(Provided data begins)

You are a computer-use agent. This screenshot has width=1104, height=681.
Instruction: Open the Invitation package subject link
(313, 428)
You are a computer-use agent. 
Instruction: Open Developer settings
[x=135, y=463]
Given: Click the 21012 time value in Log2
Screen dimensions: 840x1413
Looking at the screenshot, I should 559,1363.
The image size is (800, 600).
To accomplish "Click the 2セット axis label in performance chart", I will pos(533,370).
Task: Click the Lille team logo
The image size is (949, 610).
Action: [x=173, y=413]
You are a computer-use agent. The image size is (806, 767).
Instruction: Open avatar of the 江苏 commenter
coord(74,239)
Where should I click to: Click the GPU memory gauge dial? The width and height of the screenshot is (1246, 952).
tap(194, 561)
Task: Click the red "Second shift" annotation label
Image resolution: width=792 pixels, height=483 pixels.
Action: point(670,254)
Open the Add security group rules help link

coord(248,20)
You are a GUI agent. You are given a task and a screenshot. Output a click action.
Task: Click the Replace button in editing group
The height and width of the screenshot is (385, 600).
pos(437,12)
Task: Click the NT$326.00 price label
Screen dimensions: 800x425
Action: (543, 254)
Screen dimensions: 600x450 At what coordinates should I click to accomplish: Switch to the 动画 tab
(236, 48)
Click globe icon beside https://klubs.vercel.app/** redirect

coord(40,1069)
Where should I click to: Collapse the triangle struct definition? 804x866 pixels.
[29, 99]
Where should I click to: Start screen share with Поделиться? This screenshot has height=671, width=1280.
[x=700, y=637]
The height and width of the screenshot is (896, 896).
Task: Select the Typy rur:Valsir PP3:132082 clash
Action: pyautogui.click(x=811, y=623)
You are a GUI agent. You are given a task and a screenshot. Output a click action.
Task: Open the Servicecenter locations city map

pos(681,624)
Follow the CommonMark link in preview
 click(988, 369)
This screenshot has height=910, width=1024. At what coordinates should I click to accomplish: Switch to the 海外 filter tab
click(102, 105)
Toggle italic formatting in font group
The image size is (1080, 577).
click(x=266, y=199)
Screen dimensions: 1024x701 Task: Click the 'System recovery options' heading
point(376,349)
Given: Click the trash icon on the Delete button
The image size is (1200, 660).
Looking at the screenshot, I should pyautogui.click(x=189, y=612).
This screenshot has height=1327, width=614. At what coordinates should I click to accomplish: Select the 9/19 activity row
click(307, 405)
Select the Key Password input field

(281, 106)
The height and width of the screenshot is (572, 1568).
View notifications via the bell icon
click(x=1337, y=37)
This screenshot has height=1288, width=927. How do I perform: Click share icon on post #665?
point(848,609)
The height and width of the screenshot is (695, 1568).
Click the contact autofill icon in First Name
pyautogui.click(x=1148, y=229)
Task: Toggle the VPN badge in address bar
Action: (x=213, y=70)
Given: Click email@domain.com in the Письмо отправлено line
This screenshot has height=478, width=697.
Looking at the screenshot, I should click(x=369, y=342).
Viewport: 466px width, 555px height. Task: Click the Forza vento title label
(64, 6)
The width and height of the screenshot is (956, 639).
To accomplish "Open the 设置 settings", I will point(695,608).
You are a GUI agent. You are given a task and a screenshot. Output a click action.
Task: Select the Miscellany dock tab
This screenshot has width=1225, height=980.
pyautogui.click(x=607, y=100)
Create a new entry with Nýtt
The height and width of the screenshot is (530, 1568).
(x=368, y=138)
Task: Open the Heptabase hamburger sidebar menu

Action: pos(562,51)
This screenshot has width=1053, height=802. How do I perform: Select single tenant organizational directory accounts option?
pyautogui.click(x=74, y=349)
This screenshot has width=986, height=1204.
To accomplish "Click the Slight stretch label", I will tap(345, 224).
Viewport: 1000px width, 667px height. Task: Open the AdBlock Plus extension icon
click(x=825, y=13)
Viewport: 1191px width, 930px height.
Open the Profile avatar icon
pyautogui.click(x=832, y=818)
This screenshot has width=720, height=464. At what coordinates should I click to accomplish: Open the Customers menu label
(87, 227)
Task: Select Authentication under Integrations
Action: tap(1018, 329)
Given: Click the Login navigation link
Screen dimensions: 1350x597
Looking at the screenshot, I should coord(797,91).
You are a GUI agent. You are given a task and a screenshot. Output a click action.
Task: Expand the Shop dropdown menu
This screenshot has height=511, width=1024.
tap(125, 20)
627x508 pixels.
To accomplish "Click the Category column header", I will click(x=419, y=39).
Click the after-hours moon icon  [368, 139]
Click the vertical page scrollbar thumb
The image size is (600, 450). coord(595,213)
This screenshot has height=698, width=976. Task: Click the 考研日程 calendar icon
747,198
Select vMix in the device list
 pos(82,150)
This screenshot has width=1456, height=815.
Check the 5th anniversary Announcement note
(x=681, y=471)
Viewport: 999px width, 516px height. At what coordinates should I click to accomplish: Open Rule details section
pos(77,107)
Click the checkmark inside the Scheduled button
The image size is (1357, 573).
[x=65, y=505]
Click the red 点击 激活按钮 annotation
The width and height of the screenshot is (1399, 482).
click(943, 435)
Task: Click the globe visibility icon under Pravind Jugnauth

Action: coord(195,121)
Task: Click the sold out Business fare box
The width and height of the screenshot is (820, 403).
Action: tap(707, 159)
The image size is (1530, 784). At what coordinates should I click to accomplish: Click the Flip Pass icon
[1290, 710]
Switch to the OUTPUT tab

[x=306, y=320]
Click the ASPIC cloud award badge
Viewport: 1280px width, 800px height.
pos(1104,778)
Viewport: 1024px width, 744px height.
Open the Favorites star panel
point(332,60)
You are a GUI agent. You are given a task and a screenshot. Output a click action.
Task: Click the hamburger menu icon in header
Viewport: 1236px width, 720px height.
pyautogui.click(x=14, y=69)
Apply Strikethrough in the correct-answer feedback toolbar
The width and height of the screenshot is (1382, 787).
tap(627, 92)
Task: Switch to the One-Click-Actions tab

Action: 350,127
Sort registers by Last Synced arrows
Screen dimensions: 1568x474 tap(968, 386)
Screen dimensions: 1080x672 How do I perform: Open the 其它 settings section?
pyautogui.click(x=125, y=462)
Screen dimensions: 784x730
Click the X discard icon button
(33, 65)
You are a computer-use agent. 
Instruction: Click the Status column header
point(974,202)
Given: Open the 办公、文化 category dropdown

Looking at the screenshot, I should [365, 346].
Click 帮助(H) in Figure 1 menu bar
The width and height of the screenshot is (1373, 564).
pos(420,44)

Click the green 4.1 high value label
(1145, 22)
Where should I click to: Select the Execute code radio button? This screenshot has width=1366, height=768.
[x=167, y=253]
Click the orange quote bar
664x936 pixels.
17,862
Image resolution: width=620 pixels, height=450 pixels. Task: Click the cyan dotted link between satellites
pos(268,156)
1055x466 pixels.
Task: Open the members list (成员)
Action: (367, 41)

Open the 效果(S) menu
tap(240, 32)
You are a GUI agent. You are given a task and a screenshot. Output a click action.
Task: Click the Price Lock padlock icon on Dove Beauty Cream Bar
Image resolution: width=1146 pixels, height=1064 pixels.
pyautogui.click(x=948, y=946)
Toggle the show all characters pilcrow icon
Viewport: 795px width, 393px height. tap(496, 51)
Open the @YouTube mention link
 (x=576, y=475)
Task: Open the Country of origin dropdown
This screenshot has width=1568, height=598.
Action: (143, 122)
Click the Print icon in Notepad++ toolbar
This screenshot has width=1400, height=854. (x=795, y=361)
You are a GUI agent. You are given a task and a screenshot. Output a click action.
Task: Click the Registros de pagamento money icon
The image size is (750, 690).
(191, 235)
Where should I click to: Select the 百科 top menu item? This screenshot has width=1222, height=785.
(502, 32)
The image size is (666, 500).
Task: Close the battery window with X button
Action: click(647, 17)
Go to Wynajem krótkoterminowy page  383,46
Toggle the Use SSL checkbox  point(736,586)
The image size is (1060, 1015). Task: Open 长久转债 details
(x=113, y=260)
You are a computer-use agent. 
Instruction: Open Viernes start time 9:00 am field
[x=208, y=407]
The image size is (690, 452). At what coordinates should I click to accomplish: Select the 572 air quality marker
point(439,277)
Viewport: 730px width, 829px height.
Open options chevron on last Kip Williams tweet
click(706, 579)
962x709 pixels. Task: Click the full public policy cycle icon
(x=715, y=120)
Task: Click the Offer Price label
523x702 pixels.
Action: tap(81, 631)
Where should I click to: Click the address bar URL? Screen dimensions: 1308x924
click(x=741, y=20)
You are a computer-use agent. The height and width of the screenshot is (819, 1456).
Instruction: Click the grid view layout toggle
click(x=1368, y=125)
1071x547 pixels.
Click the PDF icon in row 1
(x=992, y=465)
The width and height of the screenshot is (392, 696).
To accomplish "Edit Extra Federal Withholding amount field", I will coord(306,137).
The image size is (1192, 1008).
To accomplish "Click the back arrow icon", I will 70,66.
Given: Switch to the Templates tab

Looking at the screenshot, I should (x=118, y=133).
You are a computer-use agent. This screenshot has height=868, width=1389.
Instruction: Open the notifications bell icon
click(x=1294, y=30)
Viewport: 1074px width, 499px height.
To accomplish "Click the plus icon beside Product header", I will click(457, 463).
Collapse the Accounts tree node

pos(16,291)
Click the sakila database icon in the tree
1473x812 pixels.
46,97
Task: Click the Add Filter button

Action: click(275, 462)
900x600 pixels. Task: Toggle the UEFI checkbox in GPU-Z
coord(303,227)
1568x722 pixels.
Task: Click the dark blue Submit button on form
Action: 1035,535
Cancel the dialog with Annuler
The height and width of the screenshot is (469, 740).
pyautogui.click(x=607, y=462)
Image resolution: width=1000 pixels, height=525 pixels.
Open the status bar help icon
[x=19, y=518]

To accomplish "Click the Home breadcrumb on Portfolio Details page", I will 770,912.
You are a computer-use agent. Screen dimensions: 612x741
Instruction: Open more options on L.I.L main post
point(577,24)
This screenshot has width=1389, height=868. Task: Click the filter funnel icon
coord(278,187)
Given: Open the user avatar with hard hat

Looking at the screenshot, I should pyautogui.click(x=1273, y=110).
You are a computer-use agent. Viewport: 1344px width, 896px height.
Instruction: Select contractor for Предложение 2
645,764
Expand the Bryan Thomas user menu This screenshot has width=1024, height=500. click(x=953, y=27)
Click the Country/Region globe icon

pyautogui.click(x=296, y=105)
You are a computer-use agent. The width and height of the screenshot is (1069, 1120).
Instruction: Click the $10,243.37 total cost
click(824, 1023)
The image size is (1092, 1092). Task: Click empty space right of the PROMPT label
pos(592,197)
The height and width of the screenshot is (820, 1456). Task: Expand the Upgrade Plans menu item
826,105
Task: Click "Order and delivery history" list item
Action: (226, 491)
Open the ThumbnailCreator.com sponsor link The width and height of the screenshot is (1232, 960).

(Provided data ends)

# What you should do:
Filter the entries down to the lines that include the string "annotation".

# Solution to the exercise:
Task: Click the red "Second shift" annotation label
Click the red 点击 激活按钮 annotation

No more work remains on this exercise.